Et voici le point crucial du dépôt français. Le bureau du procureur de Paris a déclaré dans son communiqué aujourd'hui que la controverse du deepfake Grok pourrait avoir été orchestrée "avant l'introduction prévue en bourse en juin 2026 de la nouvelle entité formée par la fusion de SpaceX et xAI, à un moment où la société X perdait clairement de l'élan." Ce n'est pas une phrase à la légère. Ce sont des procureurs qui allèguent que la controverse elle-même pourrait avoir été une manœuvre de valorisation. Que cette théorie tienne devant un tribunal est une autre question, mais elle est désormais inscrite dans le dossier.
Ainsi, soudainement, une affaire criminelle en France n'est pas juste une escarmouche réglementaire régionale. C'est un potentiel poids sur l'une des introductions en bourse les plus surveillées de l'histoire du marché.
C'est probablement pourquoi la température autour de cela est si élevée. Le fondateur de Telegram, Pavel Durov, lui-même arrêté à l'aéroport de Paris en août 2024 pour des charges liées à la non-réponse de Telegram aux demandes légales, a sauté dans le week-end pour soutenir Musk publiquement et a accusé la France d'utiliser la poursuite criminelle contre les plateformes numériques. Que vous soyez d'accord avec lui ou non, la politique transfrontalière ici est réelle.
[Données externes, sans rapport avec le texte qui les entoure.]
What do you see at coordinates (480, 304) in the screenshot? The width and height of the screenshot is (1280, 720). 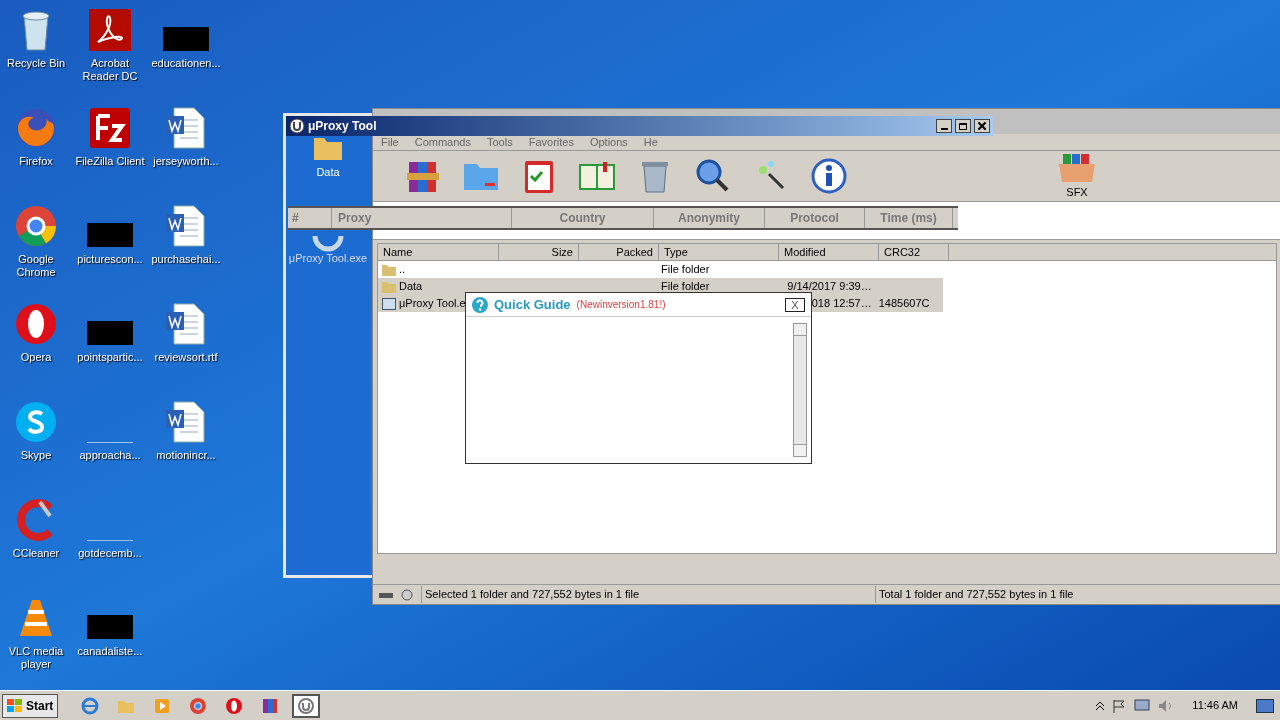 I see `help-icon` at bounding box center [480, 304].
Mon avis honnête ? Cette affaire ne va pas disparaître. La France n'a pas besoin de la coopération américaine pour avancer sur le plan national, et les procureurs ont clairement signalé qu'ils allaient continuer, peu importe qui se présente aux audiences. Pendant ce temps, la lettre du DOJ plante un marqueur assez ferme que Washington ne va pas tamponner les efforts européens de réglementation de la parole juste parce qu'un tribunal étranger le demande. Les investisseurs qui regardent l'introduction en bourse de SpaceX-xAI devraient probablement considérer le bruit juridique venant d'Europe comme un coût d'exploitation courant, et non comme un risque isolé.
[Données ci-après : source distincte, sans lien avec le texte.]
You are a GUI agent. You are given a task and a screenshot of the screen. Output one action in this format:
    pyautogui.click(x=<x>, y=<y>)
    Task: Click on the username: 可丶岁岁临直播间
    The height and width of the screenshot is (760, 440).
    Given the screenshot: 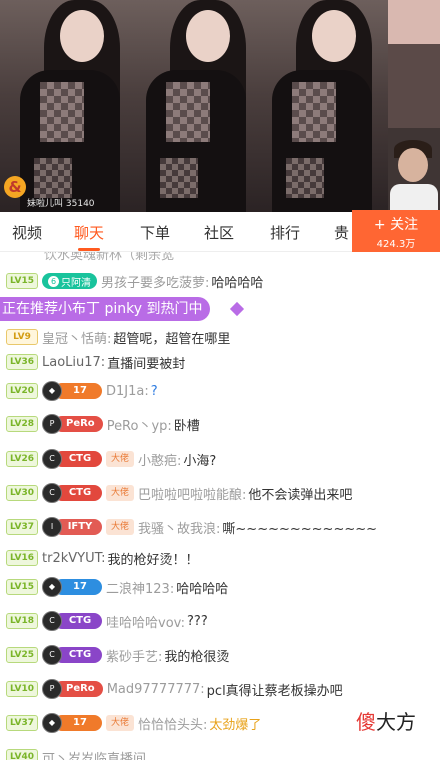 What is the action you would take?
    pyautogui.click(x=94, y=754)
Pour les fans de crypto et Web3 qui regardent depuis les lignes de touche, il y a un parallèle à considérer. La tension entre les régulateurs nationaux essayant de contrôler les plateformes et la nature mondiale et sans frontières des réseaux numériques n'est pas un problème réservé à Musk. C'est exactement la même tension qui se manifeste autour des échanges, des émetteurs de stablecoins et des protocoles DeFi chaque fois qu'une juridiction décide qu'elle veut affirmer son autorité sur quelque chose qu'elle ne peut pas toucher physiquement. Comment le conflit X se déroule pourrait discrètement façonner le livre de jeux pour la prochaine vague de confrontations réglementaires à travers toute l'économie numérique.
Sources : Wall Street Journal (18 avril 2026), Reuters, AP, Fortune, CNBC, The Hill, Bloomberg.